Years later, Jen still found the little allegory delightful. It made you stop and ponder. But did those four “states” actually map onto human thought? Did they lead to new theories that might be tested by experiment? She recalled the astronomer’s smile that evening. Clearly he knew the deeper truth — that all theories are only metaphors, at best helpful models of the world. And even his clever notion was no more real than a mote in his own eye.

There are one hundred ways to view Mount Fuji, as Hokusai showed us. And each of them is right.

Jen wished she had someone like that old astronomer to talk to now.

Today I’m the aged professor with no one to talk to but a bright high school dropout. So who is there to give me reality checks? To tell me if I’m off on a wild goose chase?

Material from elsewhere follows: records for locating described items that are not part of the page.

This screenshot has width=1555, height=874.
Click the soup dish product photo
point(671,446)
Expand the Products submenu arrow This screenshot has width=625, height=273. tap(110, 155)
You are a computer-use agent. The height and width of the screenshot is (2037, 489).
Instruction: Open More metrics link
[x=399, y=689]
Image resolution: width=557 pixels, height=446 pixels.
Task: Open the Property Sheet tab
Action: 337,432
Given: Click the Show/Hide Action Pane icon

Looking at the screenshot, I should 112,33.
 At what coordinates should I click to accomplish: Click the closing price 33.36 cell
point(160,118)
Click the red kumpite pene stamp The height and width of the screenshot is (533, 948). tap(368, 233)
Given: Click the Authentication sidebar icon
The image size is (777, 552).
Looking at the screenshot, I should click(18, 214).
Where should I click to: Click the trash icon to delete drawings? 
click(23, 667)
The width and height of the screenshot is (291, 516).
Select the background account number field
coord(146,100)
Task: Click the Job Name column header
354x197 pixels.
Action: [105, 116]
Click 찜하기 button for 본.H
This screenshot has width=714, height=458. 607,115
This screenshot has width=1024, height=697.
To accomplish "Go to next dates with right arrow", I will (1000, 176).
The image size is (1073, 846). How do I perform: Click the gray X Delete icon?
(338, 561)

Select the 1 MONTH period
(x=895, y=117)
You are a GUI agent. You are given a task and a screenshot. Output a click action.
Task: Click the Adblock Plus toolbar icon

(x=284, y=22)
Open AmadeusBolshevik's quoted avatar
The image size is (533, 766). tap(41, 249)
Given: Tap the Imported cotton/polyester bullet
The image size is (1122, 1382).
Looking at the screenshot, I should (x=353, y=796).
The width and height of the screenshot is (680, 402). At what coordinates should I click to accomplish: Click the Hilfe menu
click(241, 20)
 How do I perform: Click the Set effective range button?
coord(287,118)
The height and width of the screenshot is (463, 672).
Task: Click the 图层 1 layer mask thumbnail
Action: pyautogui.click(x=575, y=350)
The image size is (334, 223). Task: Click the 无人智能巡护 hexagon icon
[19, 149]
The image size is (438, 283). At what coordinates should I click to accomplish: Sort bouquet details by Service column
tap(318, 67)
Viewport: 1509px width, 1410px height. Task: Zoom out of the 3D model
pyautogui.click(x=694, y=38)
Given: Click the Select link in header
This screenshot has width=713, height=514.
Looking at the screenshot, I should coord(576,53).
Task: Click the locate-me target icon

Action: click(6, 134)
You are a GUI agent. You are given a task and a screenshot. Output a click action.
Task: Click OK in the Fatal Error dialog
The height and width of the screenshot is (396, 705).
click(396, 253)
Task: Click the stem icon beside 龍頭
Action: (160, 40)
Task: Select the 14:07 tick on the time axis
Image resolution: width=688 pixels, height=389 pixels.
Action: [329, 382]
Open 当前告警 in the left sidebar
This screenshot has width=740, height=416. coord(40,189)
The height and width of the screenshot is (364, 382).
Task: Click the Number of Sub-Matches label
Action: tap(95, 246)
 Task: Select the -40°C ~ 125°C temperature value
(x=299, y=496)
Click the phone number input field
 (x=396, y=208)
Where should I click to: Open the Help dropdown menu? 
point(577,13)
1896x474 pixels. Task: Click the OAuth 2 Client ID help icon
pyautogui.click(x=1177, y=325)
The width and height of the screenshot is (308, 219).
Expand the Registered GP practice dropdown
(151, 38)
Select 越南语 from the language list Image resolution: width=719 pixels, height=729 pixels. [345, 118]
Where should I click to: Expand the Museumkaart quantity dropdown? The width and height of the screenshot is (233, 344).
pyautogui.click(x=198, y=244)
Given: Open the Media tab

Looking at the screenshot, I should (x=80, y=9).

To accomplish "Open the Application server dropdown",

She was treading a narrow path these days, skirting all the pitfalls of pure reason — that most seductive and deceptive of human pastimes. Jen had always believed philosophers ought to have their heads knocked repeatedly, lest they become trapped in the rhythms of their own if-thens. But now she was hardly one to cast stones. While crises roiled on all sides, the compass of her own existence contracted, as if her once far-flung reach were drawing inward now, preparing for some forthcoming contest or battle.